1. An amplifier circuit, comprising: a cascade of amplifier stages, providing an RSSI-sum as a measure for the level of a signal at the input of the cascade, the cascade of amplifier stages having a large signal behavior defined by a difference between a maximum contribution defined by a clipping level of one of the amplifier stages and a minimum contribution corresponding to an output voltage of one of the amplifier stages absent an input voltage, each of the amplifier stages of the cascade of amplifier stages having a small signal gain and a gain control input; a control line configured to provide a control signal to the gain control input of each of the amplifier stages; a feedback circuit having an input port for a reference signal, the feedback circuit configured to generate the control signal in response to the reference signal and an output of the cascade of amplifier stages; and a feedback loop connecting the feedback circuit to the control line, the feedback loop configured to fix the large signal behavior of the cascade of amplifier stages and control the small signal gain of each of the amplifier stages in response to the control signal.

2. The amplifier circuit of claim 1, wherein: each amplifier stage provides a contribution to the RSSI-sum; and at least one amplifier stage is a clipping amplifier and provides the maximum contribution to the RSSI-sum.

3. The amplifier circuit of claim 1, wherein the amplifier stages: are bipolar differential stages each having a tail current; and are controlled by adjusting their tail currents.

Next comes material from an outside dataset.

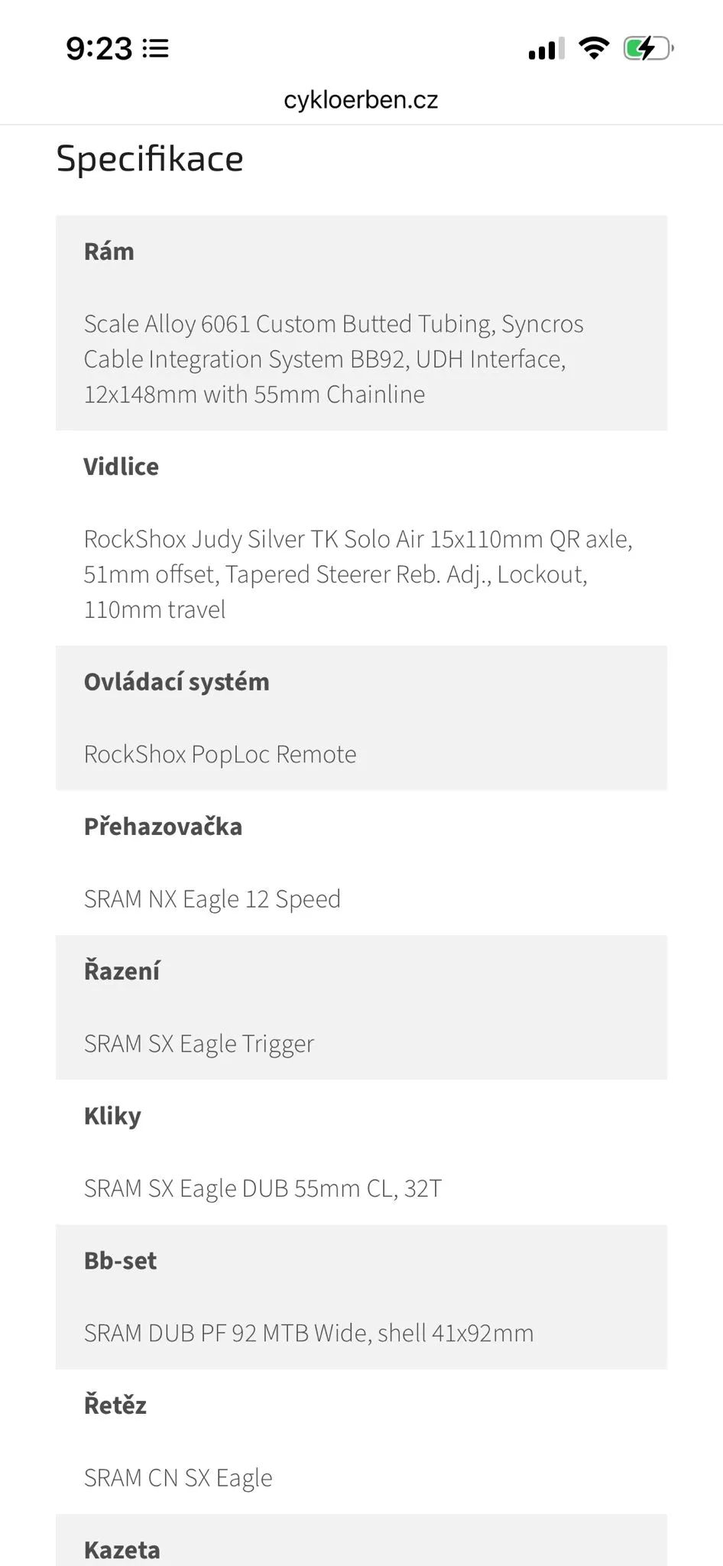Tap the 9:23 clock in status bar
This screenshot has height=1566, width=723.
99,49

4. The amplifier circuit of claim 1, wherein: the first amplifier stage of the cascade or a further amplifier stage not being an element of the cascade provides the minimum contribution.

5. The amplifier circuit of claim 1, wherein: an amplifier stage provides the minimum contribution and another amplifier stage provides the maximum contribution; and the difference between the maximum contribution and the minimum contribution equals the reference signal.

6. The amplifier circuit of claim 1, wherein the reference signal has a temperature dependency chosen to eliminate the temperature dependency of the amplifier circuit.

7. The amplifier circuit of claim 6, wherein the reference signal is a PTAT signal.

8. The amplifier circuit of claim 1, wherein the reference signal is a reference voltage.

9. The amplifier circuit of claim 1, wherein the amplifier circuit is: an RSSI-system or a temperature compensation circuit for another amplifier circuit.

10. The amplifier circuit of claim 1, further comprising: two or more amplifiers, where the minimum contribution and/or the maximum contribution are generated by the two or more amplifier stages to increase accuracy.

11. The amplifier circuit of claim 1, further comprising a summing circuit with one resistor per amplifier stage, where a resistor is connected between a respective output port of the amplifier stage and a common node.

Description

SHORT DESCRIPTION OF THE DRAWINGS

(1) FIG. 1 shows an embodiment of an amplifier circuit AC comprising a chain of amplifier stages A.sub.1, A.sub.2, . . . A.sub.n.

(2) FIG. 2 shows an amplifier circuit with an additional amplifier stage A.sub.0.

(3) FIG. 3 shows an an amplifier circuit where the first amplifier stage A.sub.1 is utilized for obtaining VS.sub.0.

(4) FIG. 4 shows an amplifier circuit where two amplifier stages contribute to the determination of an average value for VS.sub.clip.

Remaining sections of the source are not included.